从一开始,一切一切,他都应该直截了当不留情面拒绝到底的。
苏衡揉了揉太阳穴,熬好了药端去屋里,没忘了拿蜜饯。
她这个人,怕苦怕累怕疼,娇气的很。
本是个最没骨气的,稍微板板脸就认怂撒娇的人,也不知道是为着什么,这次硬是咬了人挨了打也不肯服软。
她身上的伤都清理好了,只是脸色苍白毫无血色,样子可怜的很。
见他端着药和蜜饯进来,居然难得的没有假哭。撅着个嘴梗着脖子扭头不肯看他。
苏衡摇头失笑。
“还在生我的气?”苏衡坐到床边,舀起一勺药吹了吹,“来,把药喝了。”
韵弦扭过头不看他,也不说话。
“是我刚刚语气重了些,我向你道歉,嗯?”苏衡放柔了声音,将勺子送到她嘴边,“喝了药身体才能好。”

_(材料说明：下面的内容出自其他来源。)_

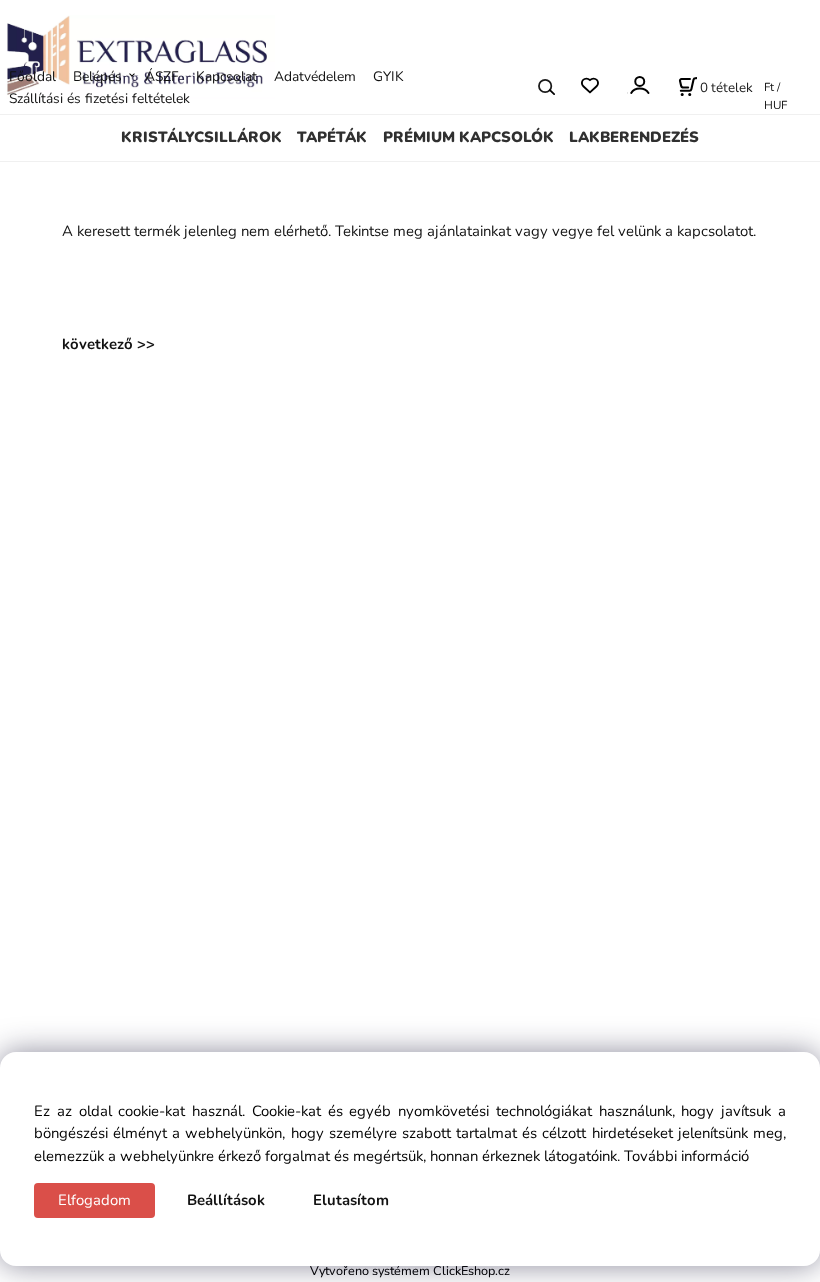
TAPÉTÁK (332, 137)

见韵弦还是不动,苏衡无奈道:“你再不喝,我要亲自喂你了。”
韵弦嘴巴更瘪了,眼里却有了泪花转动。
苏衡叹息一声,放下药碗,将韵弦小心翼翼地扶起,让她靠在自己怀里,然后再次拿起勺子,“张嘴。”
这次韵弦没再反抗,乖乖张开了嘴,喝下了苦涩的药汁。
喝完药后,韵弦含着泪小声嘟囔:“你只喜欢杜鹃,不喜欢我的六角荷……”
苏衡心里一软,低头吻了吻她的额头,“我没有不喜欢,只要是你种的,我都喜欢。你愿不愿意给我说说,今天为什么打架?”

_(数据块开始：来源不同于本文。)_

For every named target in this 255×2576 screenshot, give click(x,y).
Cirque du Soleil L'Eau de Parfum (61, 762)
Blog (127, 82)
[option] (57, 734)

韵弦眨眨眼,泪水更加汹涌了:“她、她说你是她的,我不许你娶别人,还说要让王上下旨,呜呜呜……我才打她的…你还凶我,你还说我不听话你不喜欢……”
苏衡擦掉她脸颊上的泪珠,在她后背轻轻地拍:“不哭了,都是我不好,以后再也不会了。昭瑜公主那里我会处理好的,我发誓,苏衡的妻子只你一个,绝不会再有别人。”
韵弦吸了吸鼻子,“真的?”
“嗯,真的。”苏衡又亲亲她的鼻尖:“等你好了,我们一起种花。”
韵弦破涕为笑。
……
苏衡果然说到做到,也不知道他做了什么,朝瑜公主再也没有上门。
经此一事他们的感情突飞猛进,直到有一天,韵弦吃了一个酱猪蹄后吐了。